Real doctors all over Florida and the country, as a whole, are stunned by that decision. Measles is so contagious that nine out of every 10 unvaccinated people who come in contact with it are going to contract the illness. One of every five who get measles will be hospitalized. One in 20 will develop pneumonia. (The children who die from measles generally die due to the pneumonia.) Some people will suffer encephalitis, a swelling of the brain that can lead to permanent brain damage.
But that’s OK, send your kid to school. We don’t want to inconvenience you with scientific facts and questions of parental responsibility.
Ladapo actually comes close to the truth with one of his assertions, but it’s just close enough to be deadly.

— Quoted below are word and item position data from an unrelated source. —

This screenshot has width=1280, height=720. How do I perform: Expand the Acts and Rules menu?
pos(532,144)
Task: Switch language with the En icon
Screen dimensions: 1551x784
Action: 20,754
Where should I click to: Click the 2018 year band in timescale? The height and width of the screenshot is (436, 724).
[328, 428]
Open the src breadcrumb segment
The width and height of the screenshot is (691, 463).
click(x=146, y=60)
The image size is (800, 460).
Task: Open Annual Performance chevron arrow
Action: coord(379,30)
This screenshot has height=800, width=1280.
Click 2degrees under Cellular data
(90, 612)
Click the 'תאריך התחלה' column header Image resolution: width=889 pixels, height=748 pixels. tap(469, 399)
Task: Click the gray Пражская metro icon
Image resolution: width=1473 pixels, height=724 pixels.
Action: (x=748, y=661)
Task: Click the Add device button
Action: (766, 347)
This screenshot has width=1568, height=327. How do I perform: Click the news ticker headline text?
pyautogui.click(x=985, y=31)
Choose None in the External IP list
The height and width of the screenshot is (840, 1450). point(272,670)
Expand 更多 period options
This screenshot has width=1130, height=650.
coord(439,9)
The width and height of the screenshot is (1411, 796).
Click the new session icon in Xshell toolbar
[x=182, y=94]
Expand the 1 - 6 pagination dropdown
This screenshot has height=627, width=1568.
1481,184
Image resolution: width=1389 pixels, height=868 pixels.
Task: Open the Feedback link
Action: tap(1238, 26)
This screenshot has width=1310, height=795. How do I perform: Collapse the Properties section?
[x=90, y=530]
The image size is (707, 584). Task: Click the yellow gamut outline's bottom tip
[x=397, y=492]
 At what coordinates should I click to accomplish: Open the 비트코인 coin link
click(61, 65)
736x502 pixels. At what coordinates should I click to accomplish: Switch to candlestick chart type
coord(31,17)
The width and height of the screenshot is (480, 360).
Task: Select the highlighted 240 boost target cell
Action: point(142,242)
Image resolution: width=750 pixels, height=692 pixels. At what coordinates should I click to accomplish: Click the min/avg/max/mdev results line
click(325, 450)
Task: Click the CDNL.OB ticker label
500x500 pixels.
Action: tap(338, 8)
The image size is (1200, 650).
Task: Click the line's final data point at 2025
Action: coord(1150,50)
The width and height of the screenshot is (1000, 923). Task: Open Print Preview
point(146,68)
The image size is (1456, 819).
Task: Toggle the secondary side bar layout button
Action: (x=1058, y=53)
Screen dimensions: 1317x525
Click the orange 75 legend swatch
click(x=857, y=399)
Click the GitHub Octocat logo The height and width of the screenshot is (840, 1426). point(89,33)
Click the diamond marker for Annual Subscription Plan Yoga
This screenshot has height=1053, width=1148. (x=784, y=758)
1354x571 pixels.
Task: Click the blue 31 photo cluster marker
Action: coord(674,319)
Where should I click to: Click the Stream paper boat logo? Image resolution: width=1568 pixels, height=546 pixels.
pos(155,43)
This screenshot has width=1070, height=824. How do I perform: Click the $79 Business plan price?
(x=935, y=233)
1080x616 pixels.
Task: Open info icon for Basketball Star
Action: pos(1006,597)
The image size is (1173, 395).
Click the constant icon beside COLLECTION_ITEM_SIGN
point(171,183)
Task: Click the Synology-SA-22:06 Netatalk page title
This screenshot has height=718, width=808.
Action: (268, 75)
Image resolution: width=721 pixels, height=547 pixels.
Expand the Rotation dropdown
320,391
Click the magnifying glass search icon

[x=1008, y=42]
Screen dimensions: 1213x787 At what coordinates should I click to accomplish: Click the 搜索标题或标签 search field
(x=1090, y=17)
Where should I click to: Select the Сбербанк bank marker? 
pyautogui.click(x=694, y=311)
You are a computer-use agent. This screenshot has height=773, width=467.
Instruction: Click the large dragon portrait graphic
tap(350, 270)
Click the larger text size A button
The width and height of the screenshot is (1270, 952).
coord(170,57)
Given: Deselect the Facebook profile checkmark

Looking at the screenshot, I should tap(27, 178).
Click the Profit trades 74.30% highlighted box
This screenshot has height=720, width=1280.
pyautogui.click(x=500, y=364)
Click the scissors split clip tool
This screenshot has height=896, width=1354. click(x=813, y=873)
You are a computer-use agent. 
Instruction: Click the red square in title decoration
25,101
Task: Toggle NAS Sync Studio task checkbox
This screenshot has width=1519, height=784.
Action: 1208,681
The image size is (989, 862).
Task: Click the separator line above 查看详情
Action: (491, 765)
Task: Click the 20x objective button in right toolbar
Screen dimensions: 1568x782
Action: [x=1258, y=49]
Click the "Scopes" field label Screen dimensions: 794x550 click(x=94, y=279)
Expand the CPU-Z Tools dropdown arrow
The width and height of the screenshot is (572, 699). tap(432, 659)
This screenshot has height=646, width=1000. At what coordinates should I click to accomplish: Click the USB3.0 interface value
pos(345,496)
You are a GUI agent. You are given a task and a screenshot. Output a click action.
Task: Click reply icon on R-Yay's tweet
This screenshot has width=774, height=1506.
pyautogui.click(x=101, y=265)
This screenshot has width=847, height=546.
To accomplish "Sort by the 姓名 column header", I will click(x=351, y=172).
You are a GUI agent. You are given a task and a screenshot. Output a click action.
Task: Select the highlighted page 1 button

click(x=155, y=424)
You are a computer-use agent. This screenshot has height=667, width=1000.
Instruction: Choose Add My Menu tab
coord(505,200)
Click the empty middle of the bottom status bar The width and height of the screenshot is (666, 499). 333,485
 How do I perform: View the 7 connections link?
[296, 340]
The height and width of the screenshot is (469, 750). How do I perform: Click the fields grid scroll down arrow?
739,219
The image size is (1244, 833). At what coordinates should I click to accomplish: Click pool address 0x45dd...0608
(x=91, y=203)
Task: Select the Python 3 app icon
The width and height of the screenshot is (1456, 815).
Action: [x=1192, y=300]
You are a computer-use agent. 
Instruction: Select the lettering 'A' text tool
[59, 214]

It’s rather impressive that, in a state that is backward enough to elect Ron DeSantis and house Donald Trump, the immunization rate for measles is almost 90%.
However, with something as virulent and spreadable as measles, real doctors will tell you that it should be 95% or higher to cut down the risk of an outbreak.
Unfortunately, there are some like-minded (non-)thinkers like that Arizona and there have recently been cases of measles reported in Maricopa County. Look, we’re all going to die, but how tragic would it be for a kid to die from something that is 100% preventable?
I’m tired of MAGA people and their government sycophants trying to pass off the shunning of societal responsibility as some sort of personal liberty. You want to live off the grid, eschew vaccinations, live free or die? Go out in the desert, try to live off the land, and teach your kids that Jesus had blond hair and blue eyes. Then starve to death like that family in Colorado did a couple months ago. Mathematically speaking, that would add to the herd immunity.